Sunday, May 31, 2020

How you can be against both police brutality and riots

Saying the rioting and looting that's been going on in multiple cities is "about" the police killing George Floyd on May 25, 2020 is like saying the Iraq War is "about" terrorists killing 3,000 people on September 11, 2001. Excusing the rioting on the basis that the rioters are supposedly driven by good intentions and opposition to racism, and that they're rightly angry about police brutality, is like excusing Bush by saying he was supposedly driven by good intentions and opposition to tyranny, and he was rightly angry about terrorism. (I'm assuming for the sake of argument that all the rioters are truly concerned about police brutality; for instance, I'm not addressing reports that white supremacists are suspected of getting into the act.)

Don't believe what people say about their justifications for violence. Don't accept a framing that glorifies violence and presents it as deeply expressive. That's just asking to be fooled into accepting violence that isn't really justified.

Note: I haven't said that rioting can never lead to a good outcome, just as I wouldn't deny that some wars are justified. We could go on and on about this: maybe these riots will turn out to be worth it because they'll stop police brutality, and maybe invading Afghanistan was worth it because it stopped al Qaeda, and maybe World War II was worth it because it stopped Hitler, etc., etc. But we should at least be highly skeptical of claims that riots or wars are justified, because most of them aren't. The mistake is in readily endorsing or excusing mass violence whenever it feels like it's resonating with your political values. I'm not saying never excuse violence; I'm saying don't do it easily, glibly, without looking closely and in detail at the real suffering it's causing. I don't mean just skimming a news article or reading some statistics, but watching and listening to specific individuals talking about how their lives have been harmed. Do it only reluctantly and after sober reflection.

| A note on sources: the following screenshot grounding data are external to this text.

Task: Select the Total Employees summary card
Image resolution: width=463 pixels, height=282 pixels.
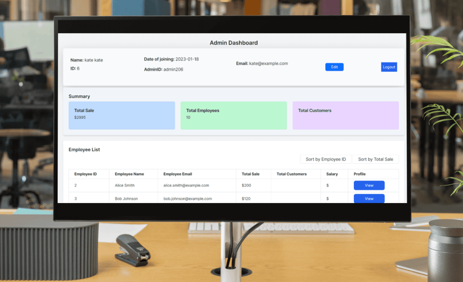Action: tap(234, 115)
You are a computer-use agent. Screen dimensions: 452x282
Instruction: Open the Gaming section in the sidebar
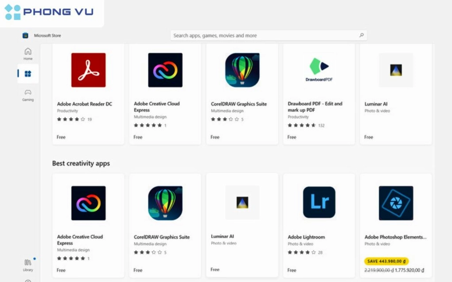pyautogui.click(x=28, y=95)
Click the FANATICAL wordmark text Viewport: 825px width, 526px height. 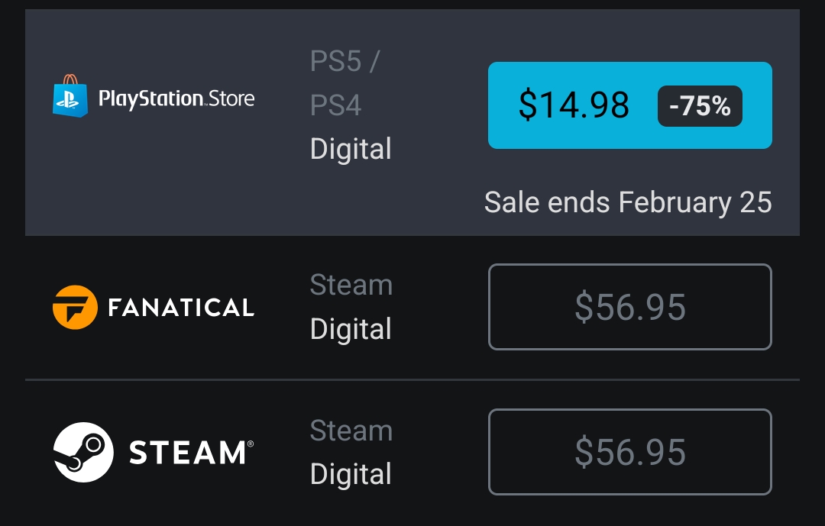click(181, 308)
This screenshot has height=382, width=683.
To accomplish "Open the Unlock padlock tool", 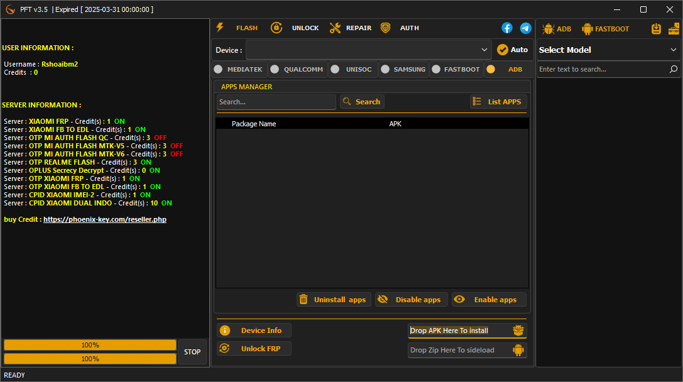I will pos(276,28).
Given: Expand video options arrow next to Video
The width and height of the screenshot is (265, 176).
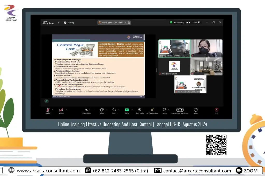Looking at the screenshot, I should pyautogui.click(x=67, y=110).
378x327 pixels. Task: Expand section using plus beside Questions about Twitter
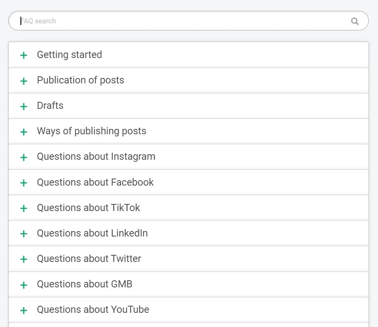24,259
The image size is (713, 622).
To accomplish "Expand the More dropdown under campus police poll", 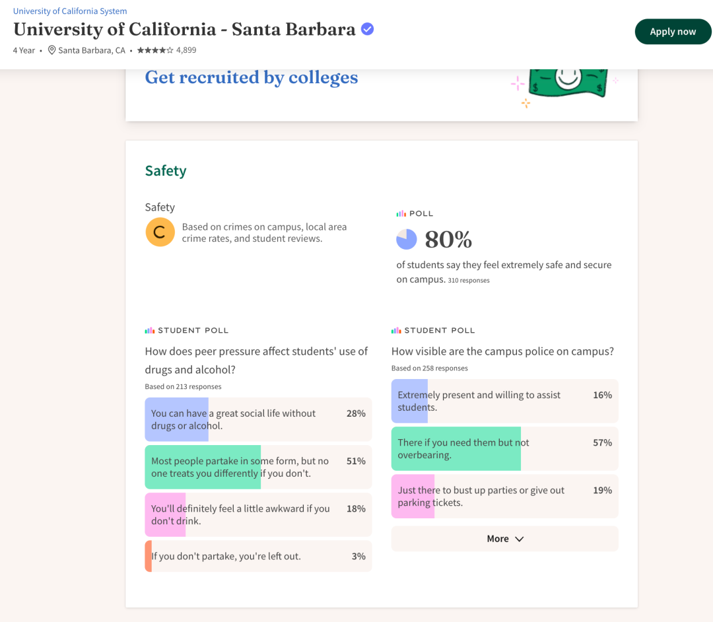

When I posted the above on Facebook, Ann Althouse (my mom) said:

Portraying The Other as instinctively propelled toward violence is racist. Please be more cautious in your efforts at appearing to be one of the good white people.
Yes, when I see people who have young kids and are supporting the rioters, I want to ask them: would you accept this from your own children? Would you accept your kids trying to burn down your house, and using the excuse that he or she is mad about bullies who hurt someone else at school? People are having lower standards for rioting adults than they’d have for young children.

1 comments:

Ozymandias said...

In a constitutional democracy, “never excuse violence” is the right choice.

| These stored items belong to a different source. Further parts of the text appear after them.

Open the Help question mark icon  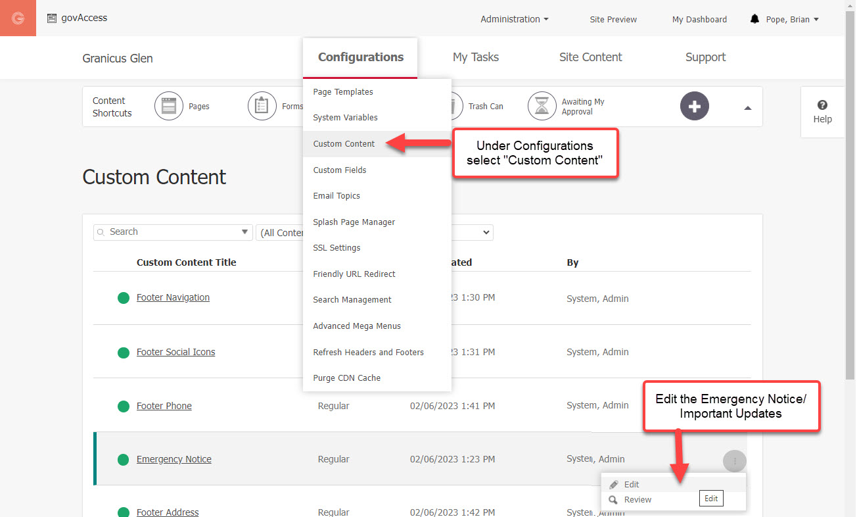pos(822,105)
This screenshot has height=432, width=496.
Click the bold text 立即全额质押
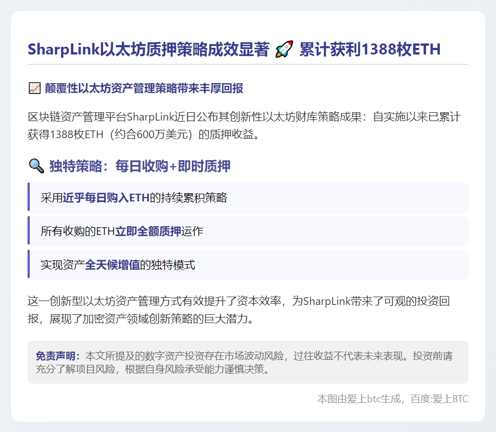tap(148, 231)
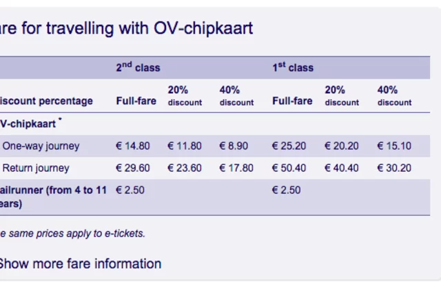Click the €40.40 return journey price
This screenshot has width=441, height=293.
[x=342, y=168]
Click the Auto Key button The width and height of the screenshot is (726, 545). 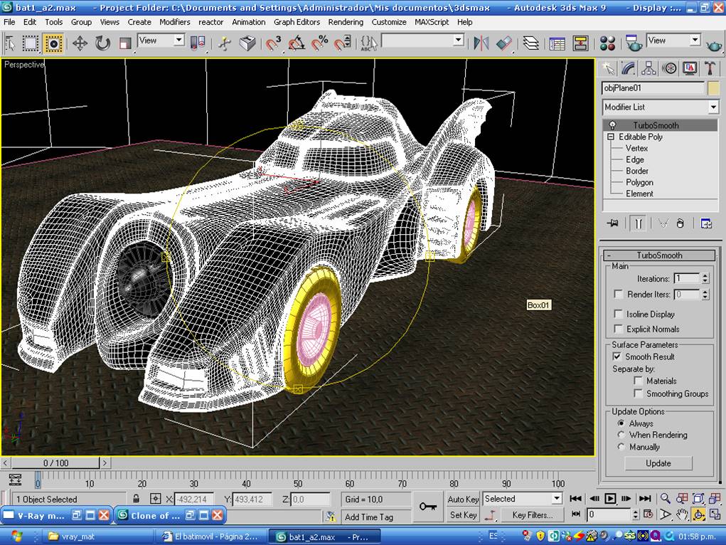click(x=463, y=499)
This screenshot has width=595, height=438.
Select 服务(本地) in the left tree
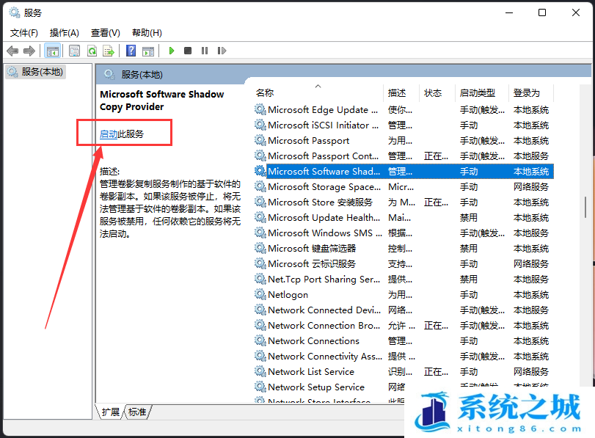pyautogui.click(x=42, y=72)
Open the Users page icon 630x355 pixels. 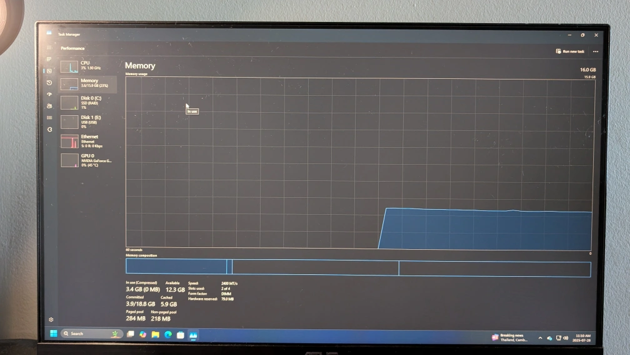tap(49, 106)
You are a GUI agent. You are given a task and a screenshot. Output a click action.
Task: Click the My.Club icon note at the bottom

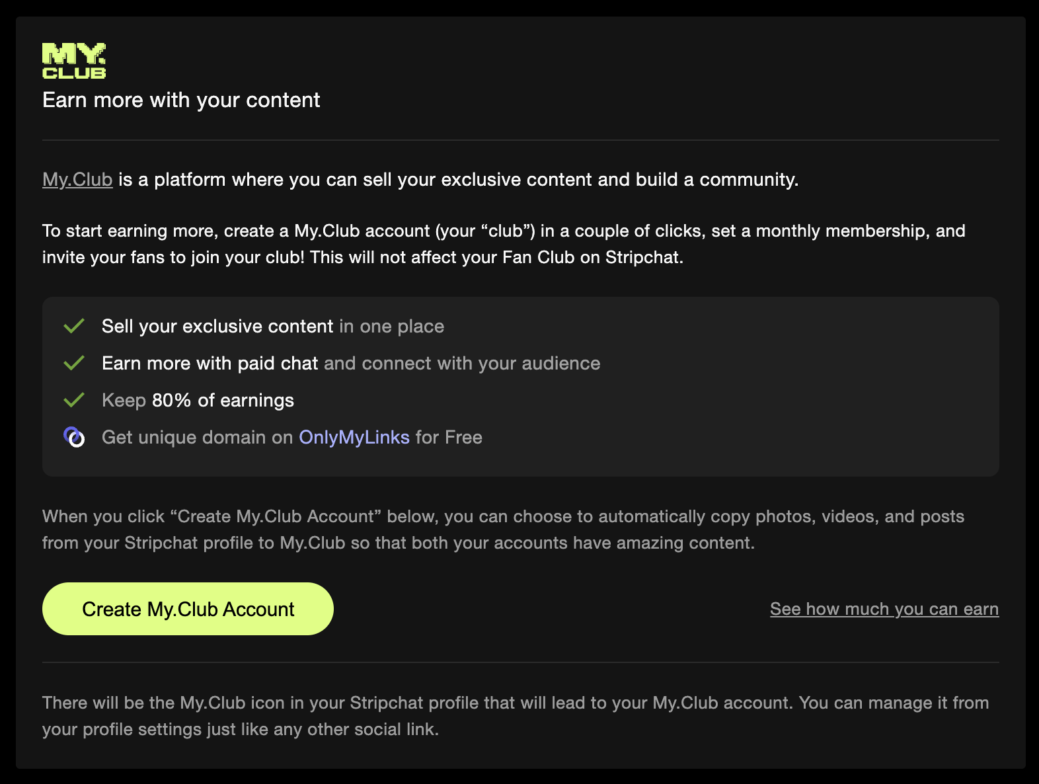515,715
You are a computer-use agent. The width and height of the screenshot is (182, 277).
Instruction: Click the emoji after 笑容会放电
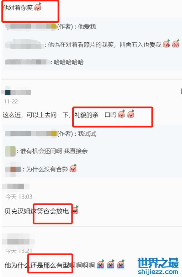pos(75,210)
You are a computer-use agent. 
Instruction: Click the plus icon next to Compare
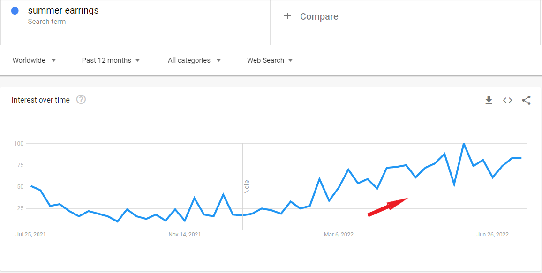coord(287,15)
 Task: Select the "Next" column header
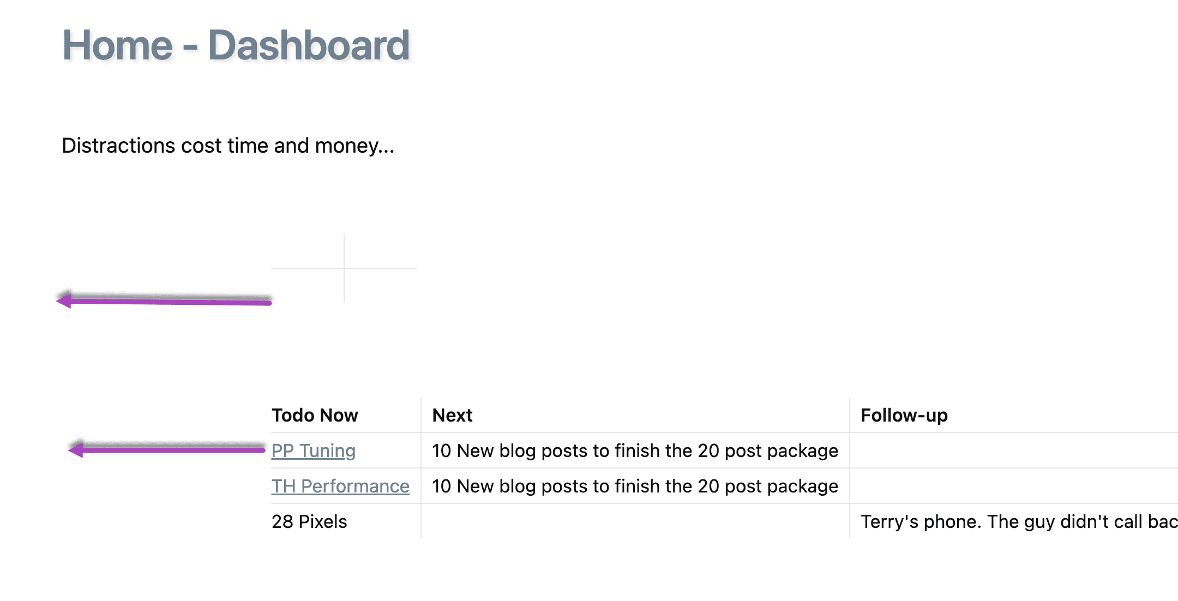point(452,415)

To the extent “rioting” subsumes attacking police, looting, and vandalism, opposition to both police brutality and rioting are not in tension. They are all unjust and lawless acts. Police brutality has the additional feature of misuse of the power of the state against an individual. Looting and vandalism entail the additional wrongs of depriving innocent third parties of their property, businesses, and livelihoods. The legal defenses to criminal violence are generally based on identification of a morally justifying context, such as the right of self-defense.

Moreover, how would looting, etc., “stop police brutality” if peaceful protest had not? The owners and employees of businesses that were ruined by looting would be unlikely to conclude that the looters "had a good point after all." Nor would very many others reach such a judgment.

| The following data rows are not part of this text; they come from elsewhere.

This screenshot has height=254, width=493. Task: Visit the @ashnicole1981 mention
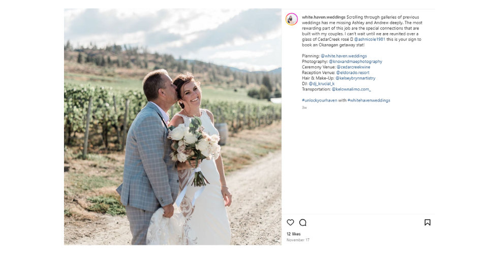(x=369, y=39)
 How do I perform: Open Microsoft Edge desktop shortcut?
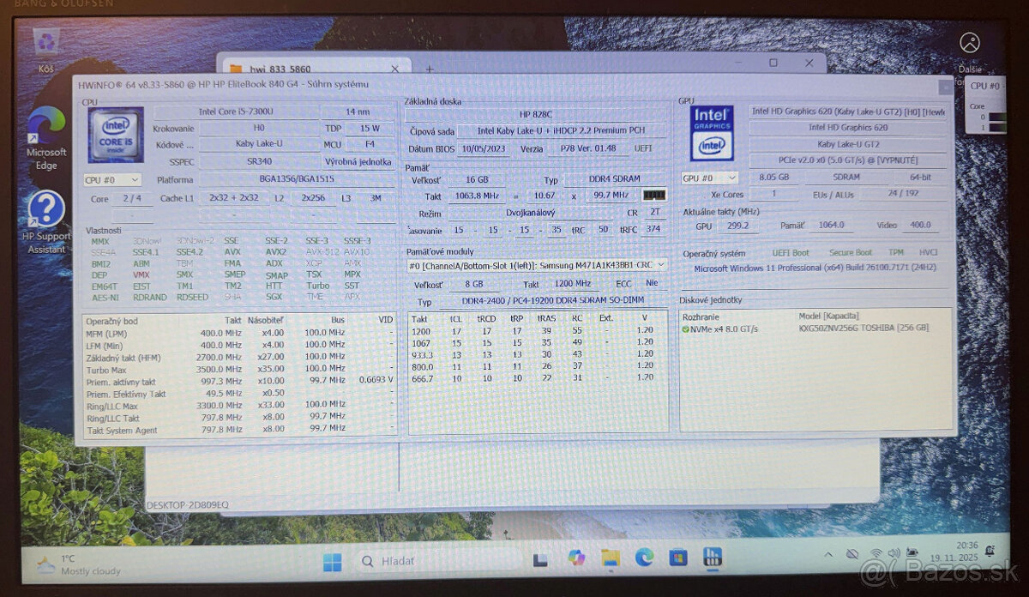coord(45,123)
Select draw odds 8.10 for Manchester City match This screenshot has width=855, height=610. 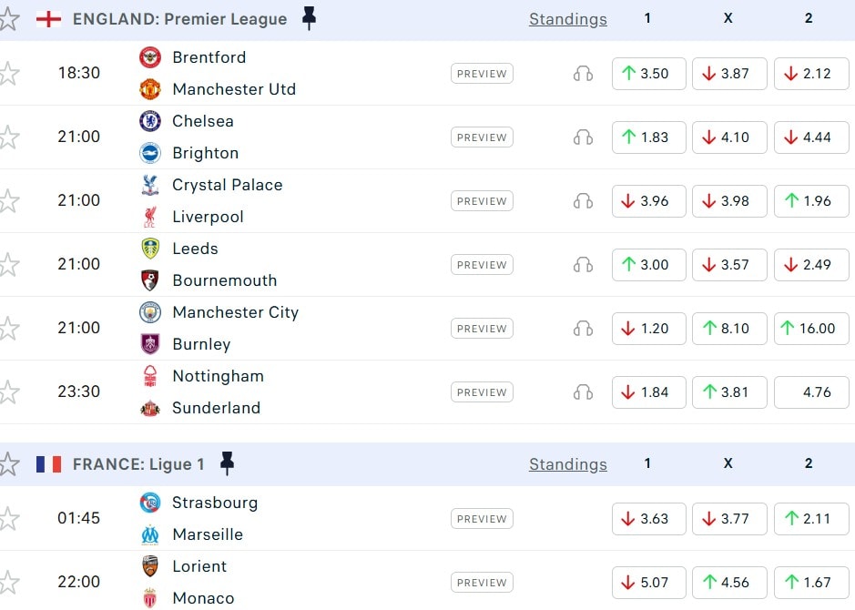coord(728,329)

Which leads to the further point that, beyond the inherent wrongfulness of violent rioting, there is the practical fact that violent rioting is always counterproductive to the protesters' cause. Always. During the Civil Rights and Vietnam eras, protest organizers were at pains to prevent violent acts by protesters, because the point of the protest was blunted, if not lost, by such acts. There have been similar efforts by leaders of recent protests for the same reason.

By rioting, protesters themselves change the subject from their issue. A peaceful protest is not exciting TV or You Tube. It provides no visual interest. The moment a protester throws a rock or smashes a window, however, that is “the story” and becomes the exclusive focus of the media. Riot porn.

As much as Americans were horrified and repelled by the the George Floyd video, it does not have the personally threatening quality of random predation and mass disorder that looting and vandalism convey. Mob violence has no practical stopping point but the physical exhaustion or emotional satiation of the mob's members. Presented with images of mob violence, people overwhelmingly will identify with its victims. And, as violent mobs are unpredictable, when the media finally gets around to focusing on the victims of the rioting, those victims often include protesters themselves.